Exercise details:
Write out again, unchanged, the line that has "You are a computer-use" and each following line through the end of the entries below; leave pictures out.

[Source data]
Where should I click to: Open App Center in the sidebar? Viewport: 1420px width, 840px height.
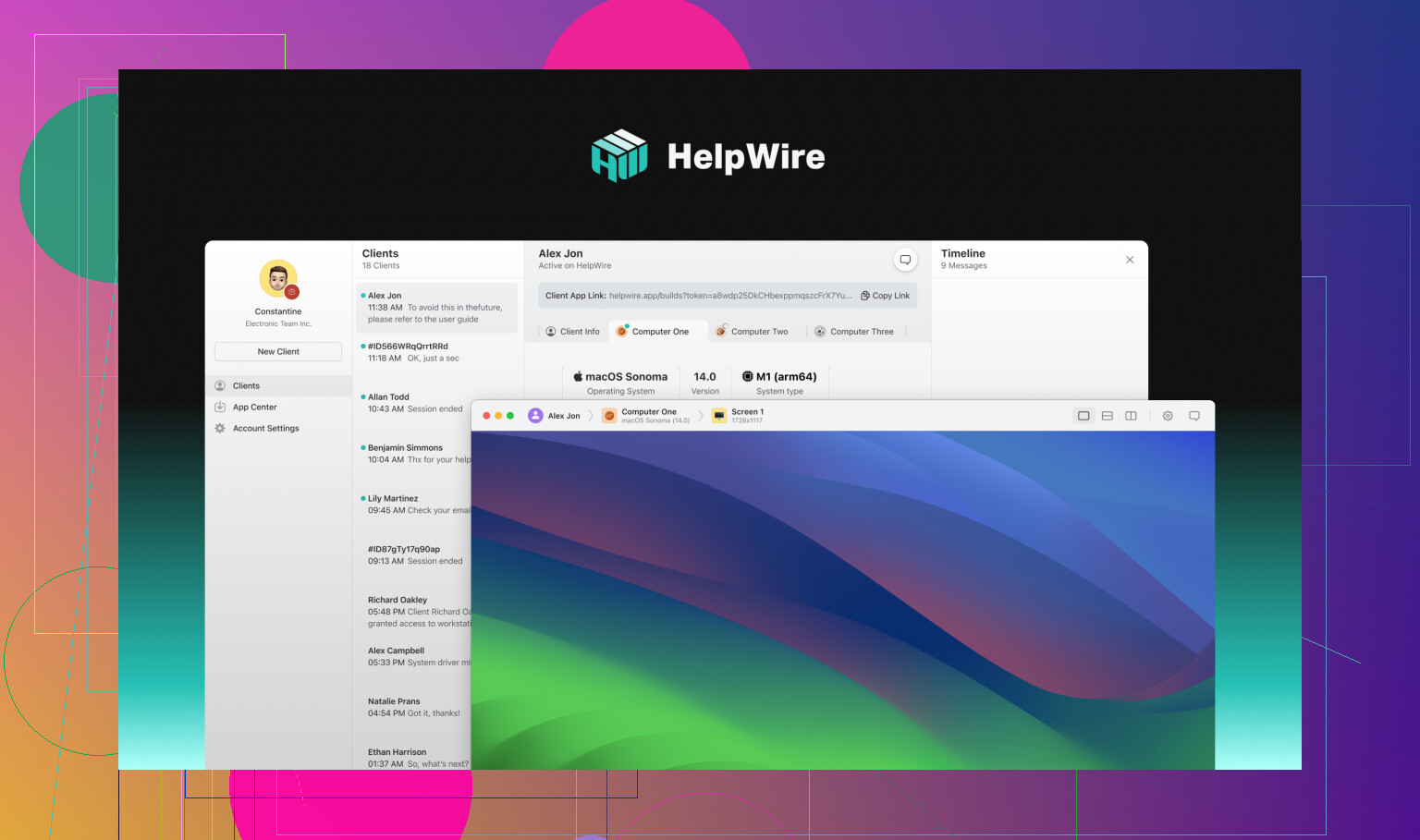coord(254,408)
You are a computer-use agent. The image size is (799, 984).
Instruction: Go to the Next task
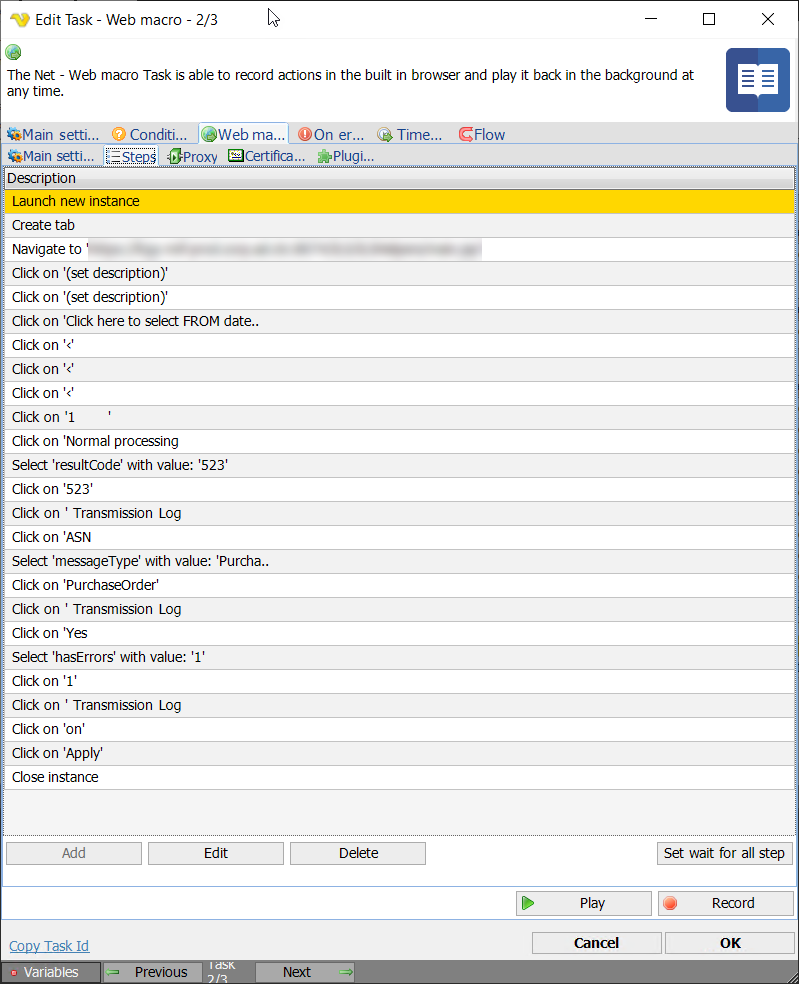point(306,972)
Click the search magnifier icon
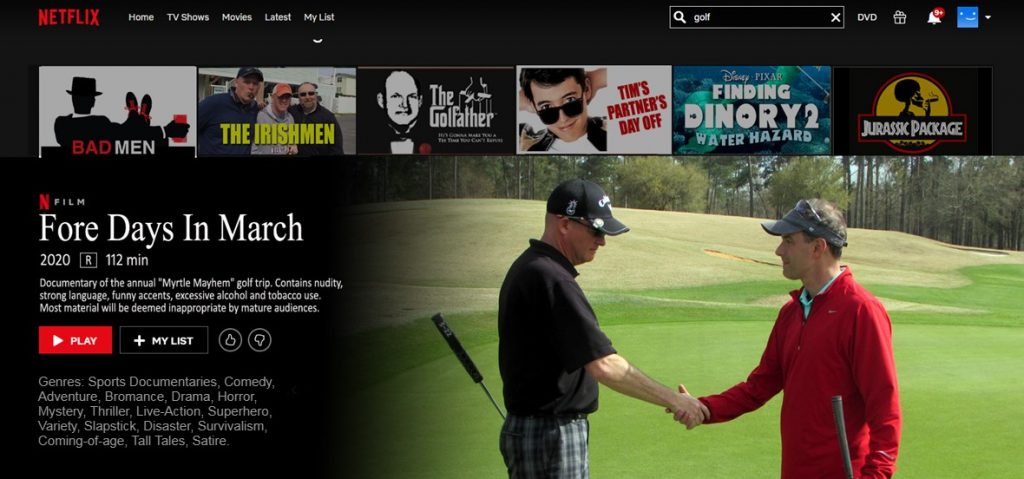This screenshot has width=1024, height=479. pyautogui.click(x=680, y=17)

Exercise response:
You are a computer-use agent. The image size is (799, 984).
Instruction: Go to the Next task
point(306,972)
Click the search magnifier icon
This screenshot has width=1024, height=479. pyautogui.click(x=680, y=17)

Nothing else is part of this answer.